Ah what the hell. Busted me on the open forum I'm guessing? Fiiine. I'll go to bed


----------



## nebgoosehunter (Aug 18, 2005)

Western Dak. Hunter-I'll be in rapid for easter, my grandparents live up there. They live right by the lake so I'll check him out again. Did you ever shoot or get a look at that single juvy snow that was there this winter? I'm guessing you hunt out in rapid valley?


----------



## WaterfowlJunky (Mar 16, 2007)

yes i saw the juvey a few times actually at one point there were 3, they started using a field that i couldnt hunt right off the interstate......was really surprised to see him there....although Orman dam up north held a few snows during the spring which is mainly where i hunt...if it warms up a little i may do some fishing....i will be the one blowing the goose call if you make it around the area


----------



## Top Flight Waterfowling (Oct 21, 2004)

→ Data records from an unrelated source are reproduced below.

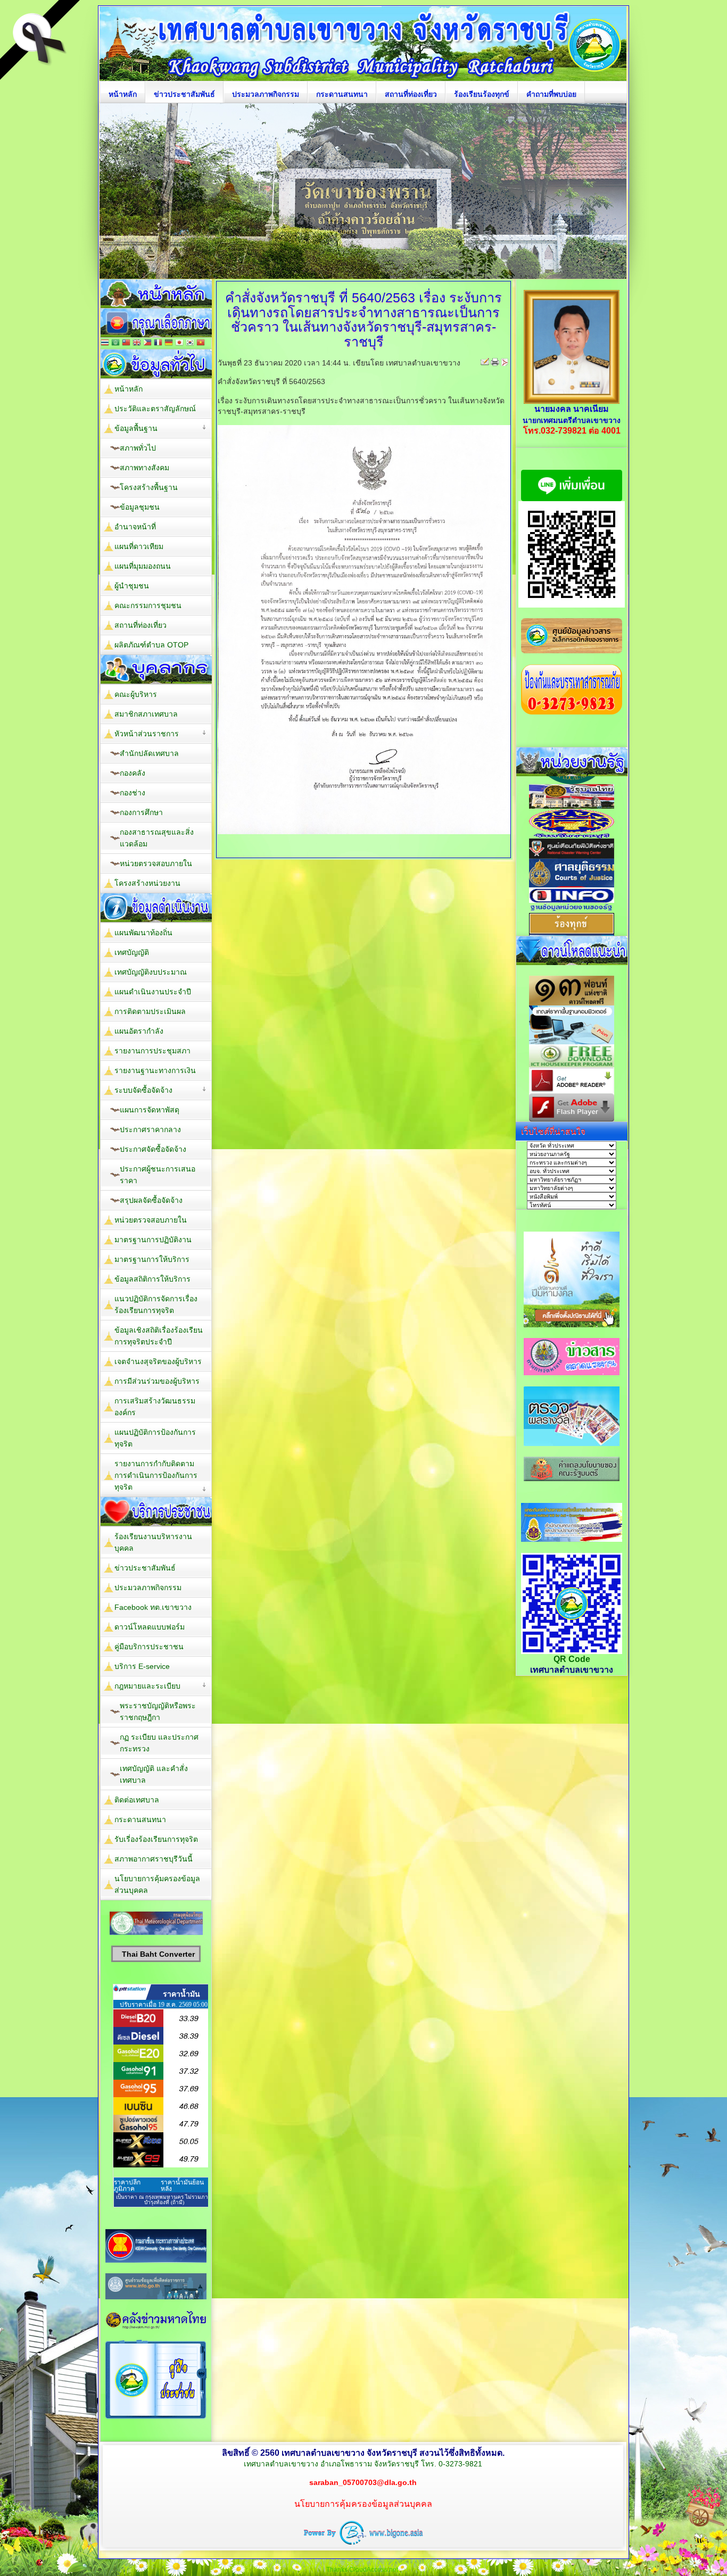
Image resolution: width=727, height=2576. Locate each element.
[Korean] (190, 343)
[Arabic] (115, 343)
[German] (168, 343)
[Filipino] (147, 343)
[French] (158, 343)
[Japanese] (179, 343)
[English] (137, 343)
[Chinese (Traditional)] (126, 343)
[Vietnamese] (200, 343)
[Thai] (105, 343)
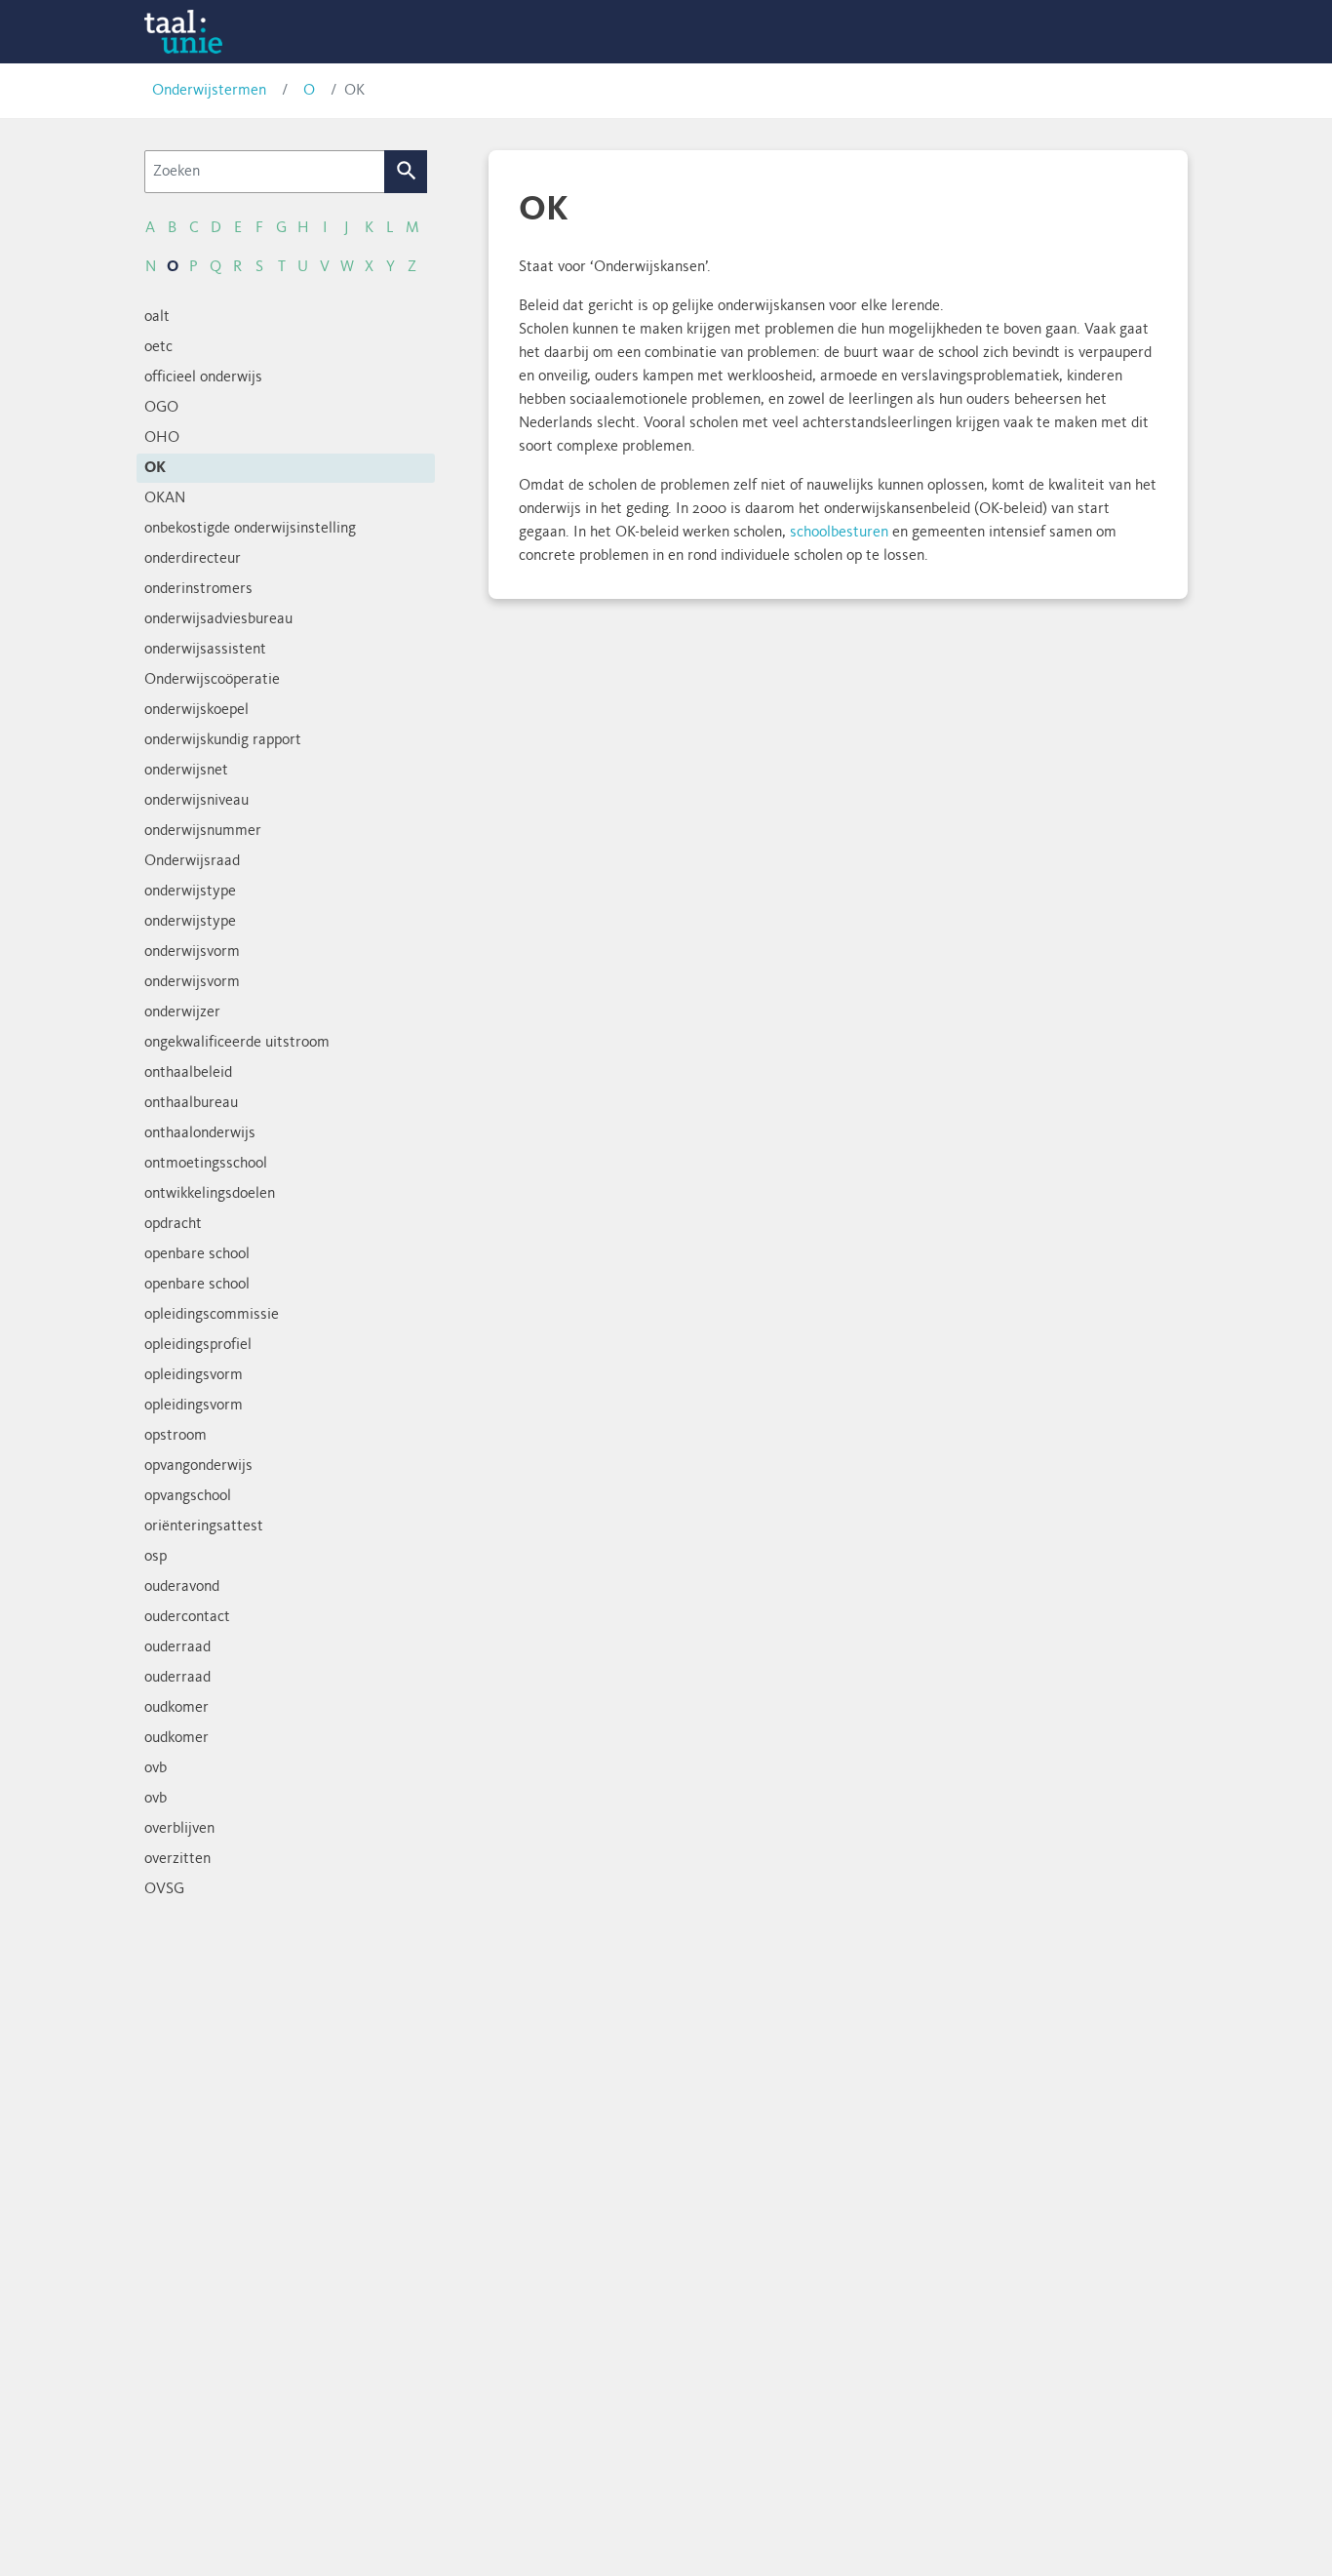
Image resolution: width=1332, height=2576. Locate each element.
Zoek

Hey guys I looked into it, www.nationalband.com, thats where you can get the replicated band (s).
I sent them an email and here was my response:

Adam,

To replicate these bands, we need a copy of the Certificate of 
Appreciation from the USGS. Each band is priced at $50.00 each plus 
shipping.

Linda

Hope this helps for any inquiring minds. :beer:


----------



## bandman (Feb 13, 2006)

Top Flight Waterfowling said:


> Hey guys I looked into it, www.nationalband.com, thats where you can get the replicated band (s).
> I sent them an email and here was my response:
> 
> Adam,
> ...


I really like the sounds of that!


----------



## 870 XPRS (Mar 12, 2003)

50 bucks, you gotta be kidding me.


----------



## bandman (Feb 13, 2006)

That's not what I mean. I like the idea it makes it tougher for people to get their hands on them. (Posers, fakes) :wink:


----------



## diver_sniper (Sep 6, 2004)

... That doesn't seem right. If I'm looking at the site right it looks like you should be able to get 100 of em for like 20 bucks... or am I wrong?


----------



## bandman (Feb 13, 2006)

diver_sniper said:


> ... That doesn't seem right. If I'm looking at the site right it looks like you should be able to get 100 of em for like 20 bucks... or am I wrong?

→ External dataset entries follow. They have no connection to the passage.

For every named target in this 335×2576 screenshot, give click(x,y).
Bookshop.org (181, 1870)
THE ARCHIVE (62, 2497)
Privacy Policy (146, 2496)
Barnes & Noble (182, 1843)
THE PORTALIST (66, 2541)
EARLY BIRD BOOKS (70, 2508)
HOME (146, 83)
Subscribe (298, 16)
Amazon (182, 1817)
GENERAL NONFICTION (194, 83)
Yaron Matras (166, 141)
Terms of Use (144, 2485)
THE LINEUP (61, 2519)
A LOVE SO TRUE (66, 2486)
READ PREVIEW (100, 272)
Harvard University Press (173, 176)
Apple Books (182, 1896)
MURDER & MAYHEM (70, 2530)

That's how I understood it when I looked. I guess I didn't look into very much b/c it doesn't really concern me. (Just take one off one of your GHG decoys, it's pretty much the same aspect!) :wink: :lol:


----------



## diver_sniper (Sep 6, 2004)

If I owned any GHG decoys


----------



## bandman (Feb 13, 2006)

lol, I was just talking to anyone considering it B-day boy! You better be at the Northern 2nite too!!

(I suppose I should say Happy friggen' B-day!) :beer: :bartime:


----------



## diver_sniper (Sep 6, 2004)

Haha, thank you. Too bad its only number 20. 364 more days and then it's gonna be all booze and hand guns... Not at the same time, but you know.


----------



## bandman (Feb 13, 2006)

It did suck waiting till I was 21 to try my first beer! :justanangel:


----------



## Top Flight Waterfowling (Oct 21, 2004)

diver_sniper said:


> ... That doesn't seem right. If I'm looking at the site right it looks like you should be able to get 100 of em for like 20 bucks... or am I wrong?

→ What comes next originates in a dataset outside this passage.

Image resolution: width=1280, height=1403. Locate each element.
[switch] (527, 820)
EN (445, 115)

Your right, you can, but from what I understood is to replicate a federal band, its $50 and you have to have the certificate to go with it, the same numbers imprinted on the real band will go on the replica band, the 100 bands for 20 bucks would be all assorted numbers im sure, not like it really matters, but its more of a custom thing they have to do for you and its already a federal numbered band so im sure there some law behind, thats why I think they cost 50$ per band.


----------